Parameter Description
llm The LLM used as the judge.
metrics Metrics to evaluate.
system_prompt Override the default judge system prompt.
timeout Timeout (seconds) for the judge flow.
reasoning If True, the judge LLM also returns reasoning per result.
verbose Log progress per data point.

Custom System Prompt

By default, JudgeEvaluator uses a built-in prompt that instructs the LLM to score agent quality.
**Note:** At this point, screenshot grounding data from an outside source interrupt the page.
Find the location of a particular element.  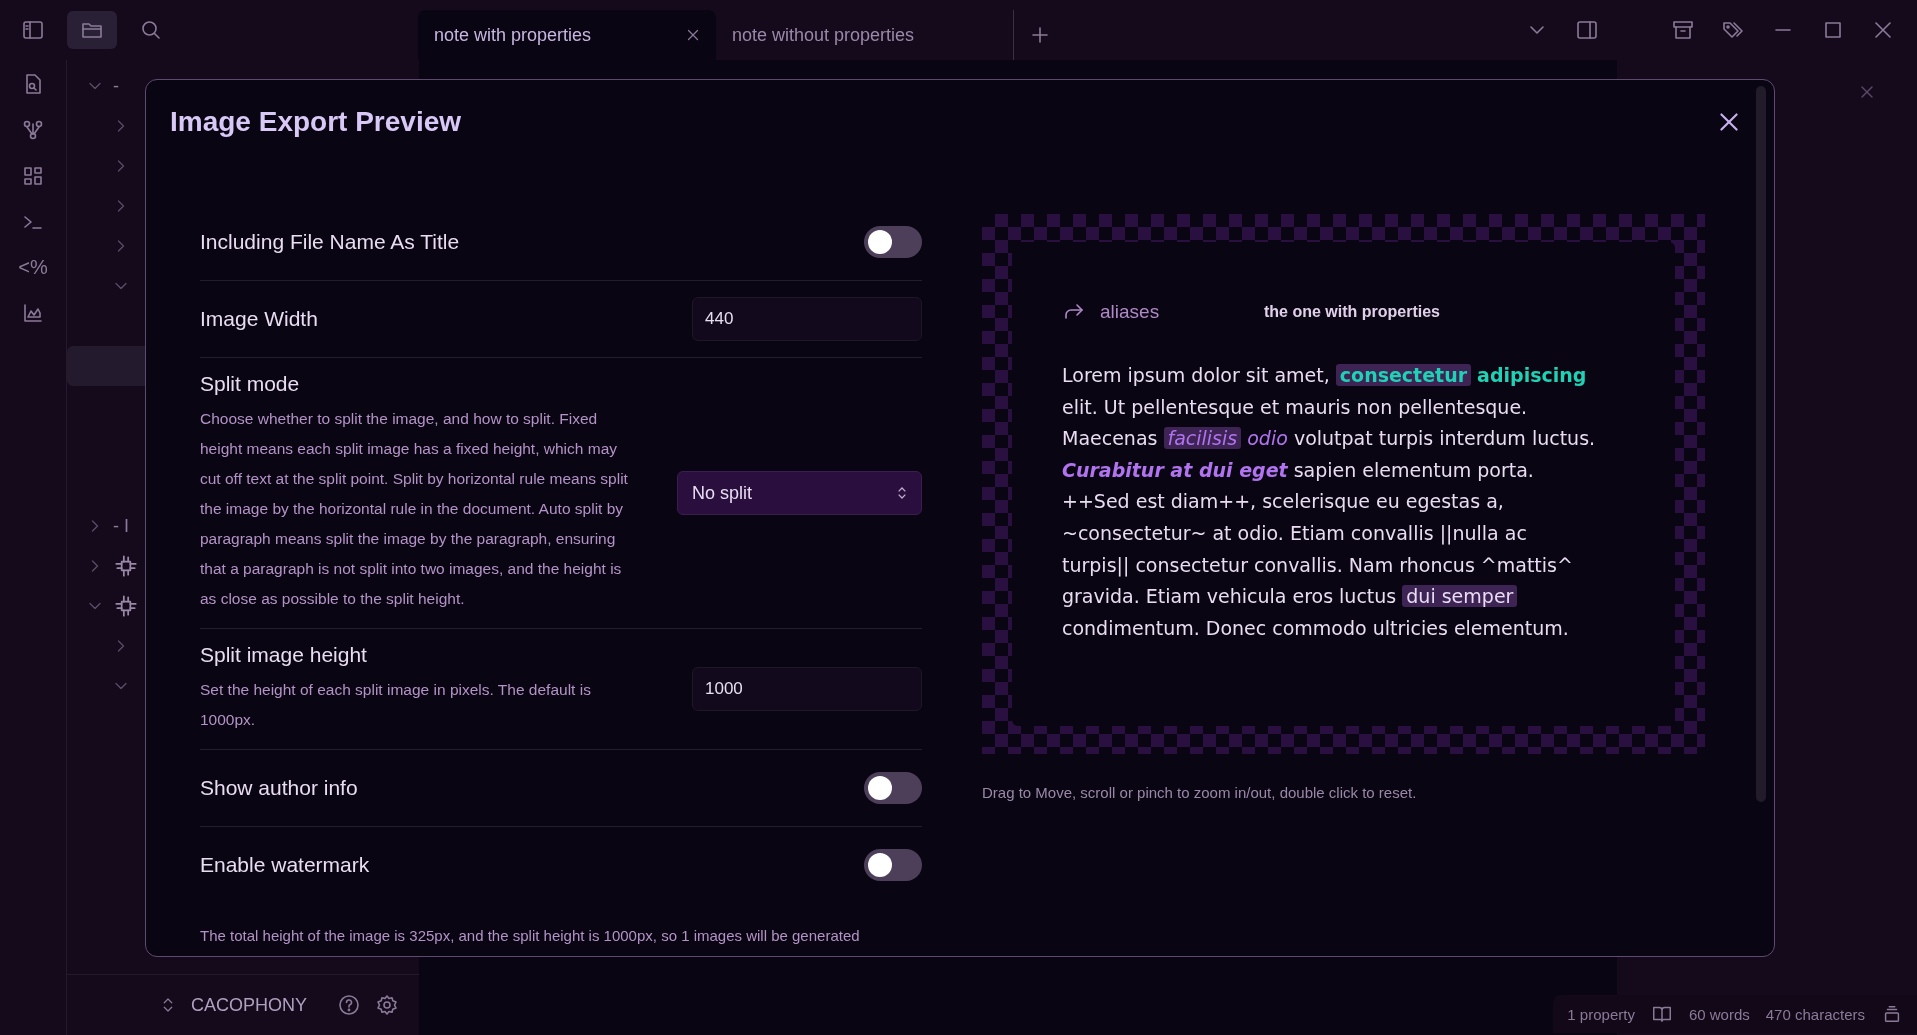

setting-description: Choose whether to split the image, and how to split. Fixed height means each split image has a fixed height, which may cut off text at the split point. Split by horizontal rule means split the image by the horizontal rule in the document. Auto split by paragraph means split the image by the paragraph, ensuring that a paragraph is not split into two images, and the height is as close as possible to the split height. is located at coordinates (414, 509).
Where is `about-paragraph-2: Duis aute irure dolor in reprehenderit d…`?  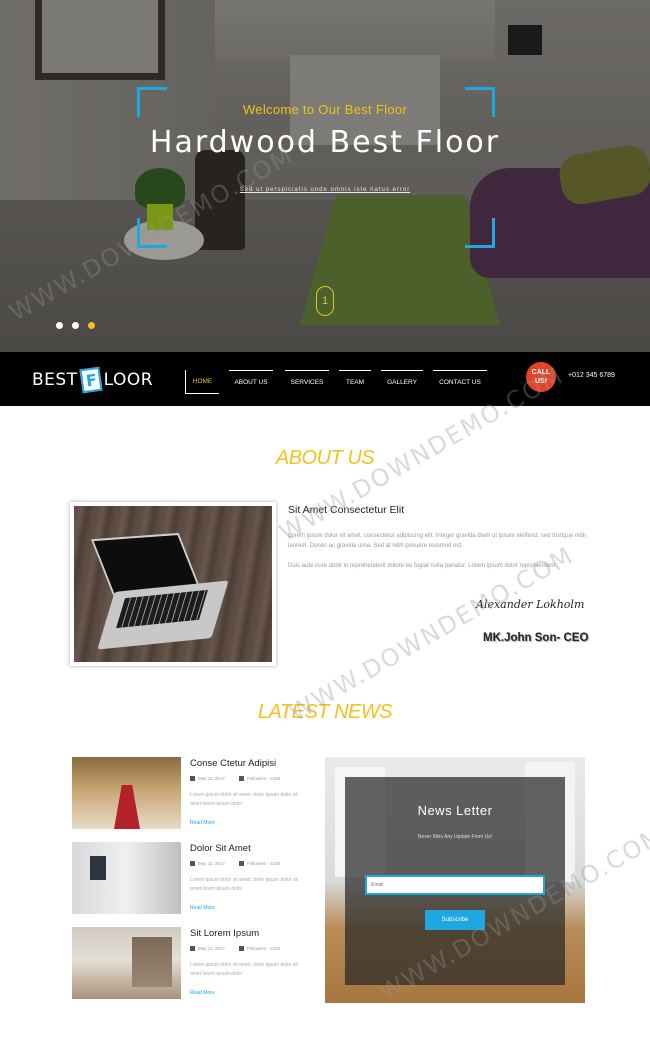
about-paragraph-2: Duis aute irure dolor in reprehenderit d… is located at coordinates (422, 566).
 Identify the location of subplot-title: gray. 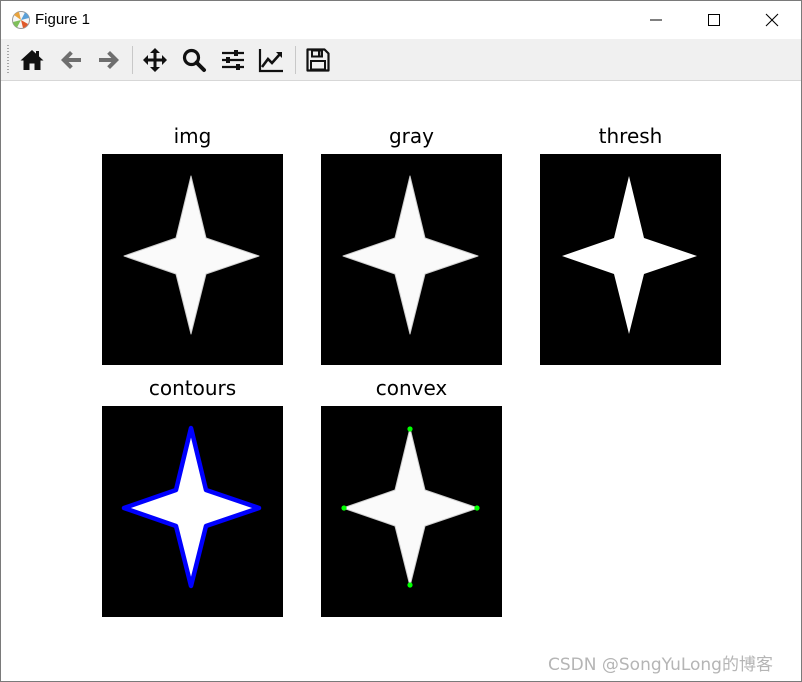
(411, 136).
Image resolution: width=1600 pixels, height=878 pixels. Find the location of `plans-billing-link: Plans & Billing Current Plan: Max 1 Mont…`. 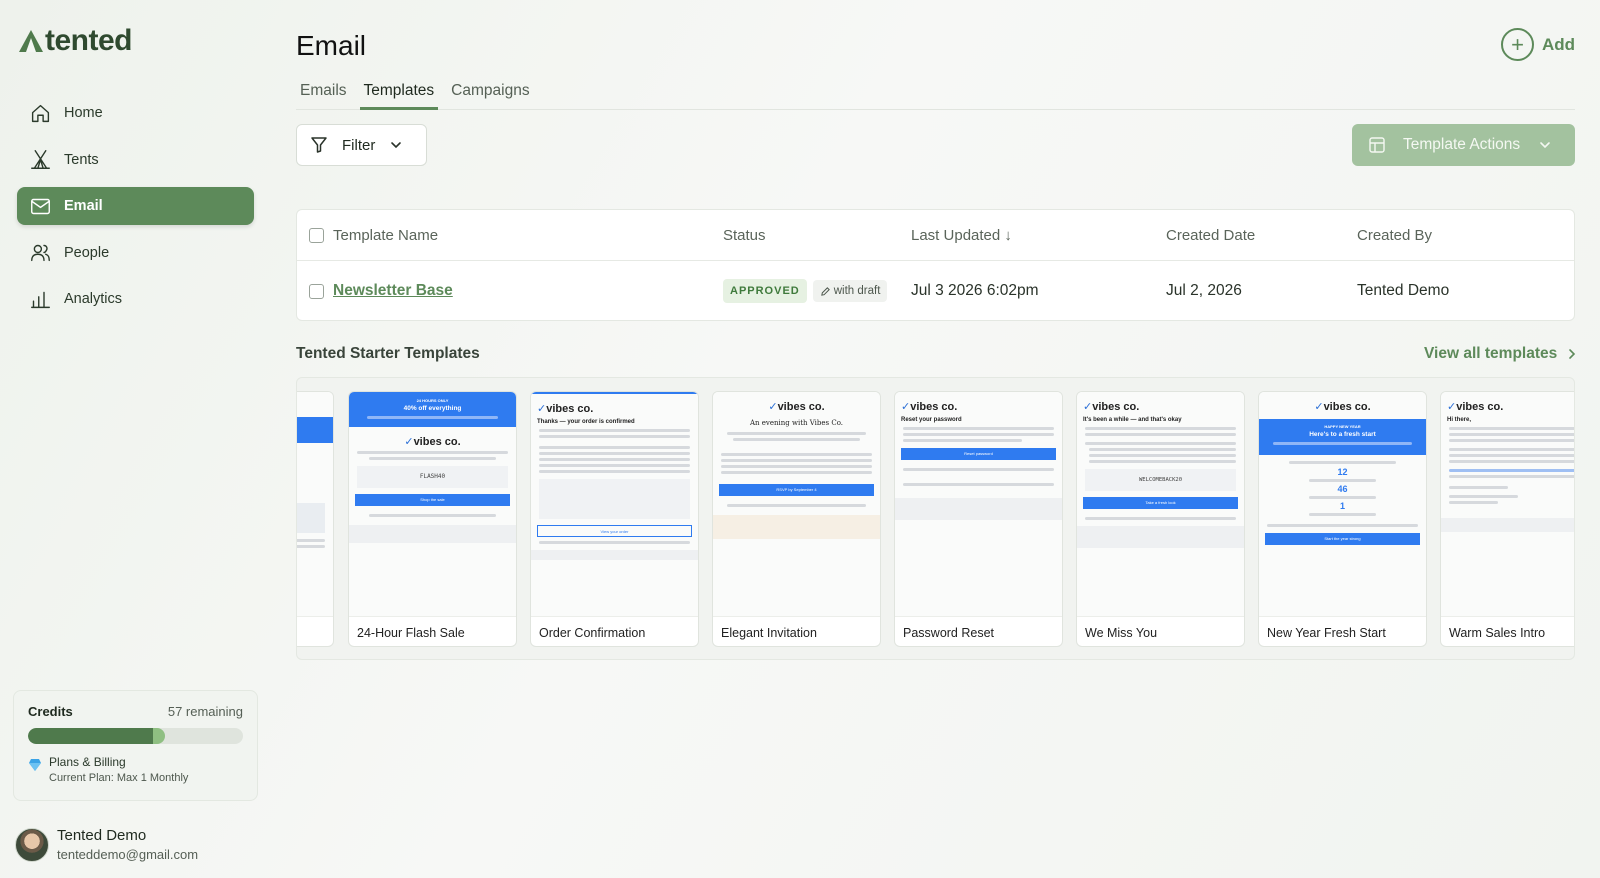

plans-billing-link: Plans & Billing Current Plan: Max 1 Mont… is located at coordinates (136, 770).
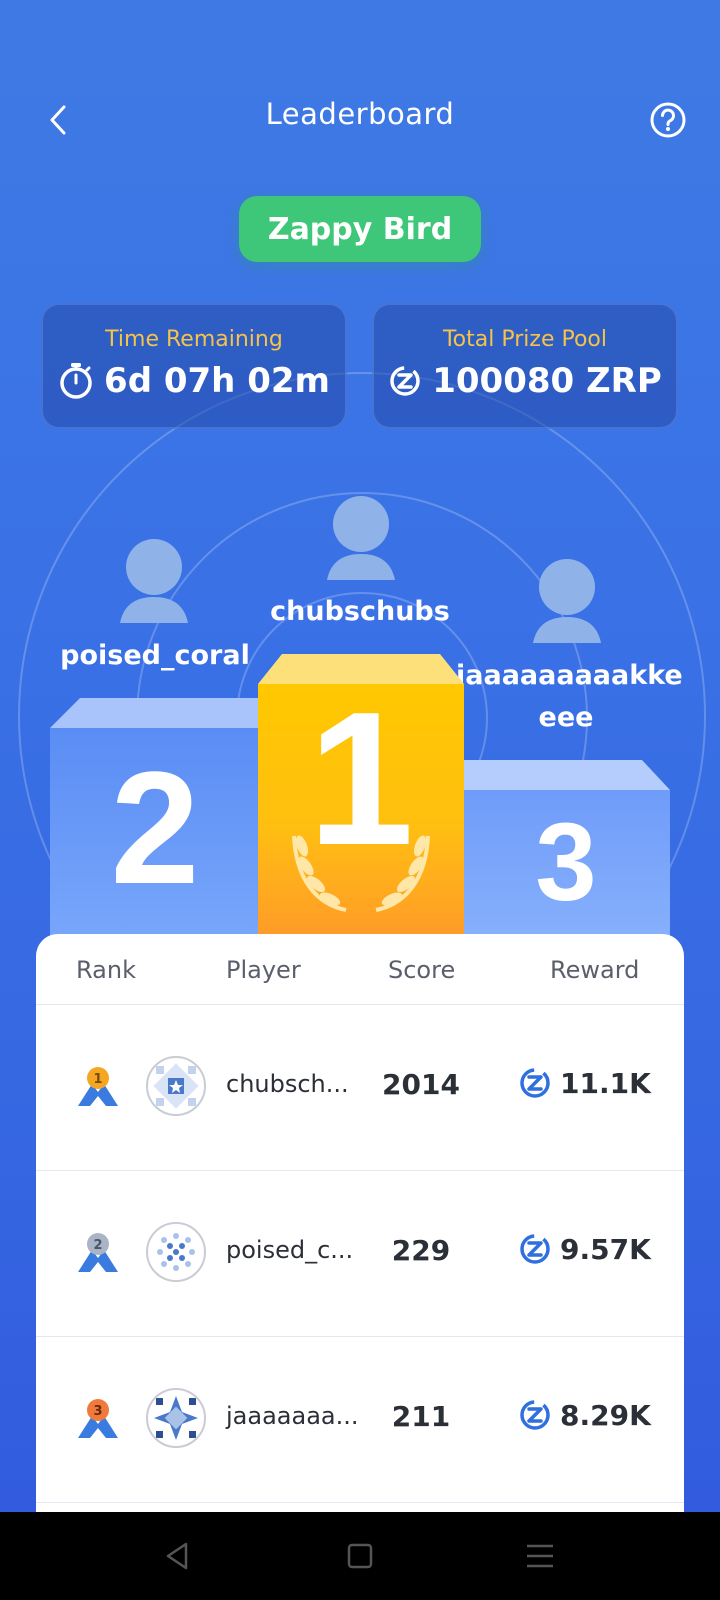 Image resolution: width=720 pixels, height=1600 pixels. Describe the element at coordinates (98, 1412) in the screenshot. I see `rank-badge-number: 3` at that location.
You can override it to focus on your domain:

judge = eval.JudgeEvaluator(
    llm=rt.llm.OpenAILLM(model_name="gpt-4o"),
    metrics=[relevance],
    system_prompt="You are a financial analyst. Evaluate whether the agent's response is accurate and compliant with regulations.",
)

Results

For each metric the evaluator produces one MetricResult per data point, plus an aggregate breakdown across categories. When reasoning=True, a corresponding {metric_name}_reasoning result is also stored alongside each verdict.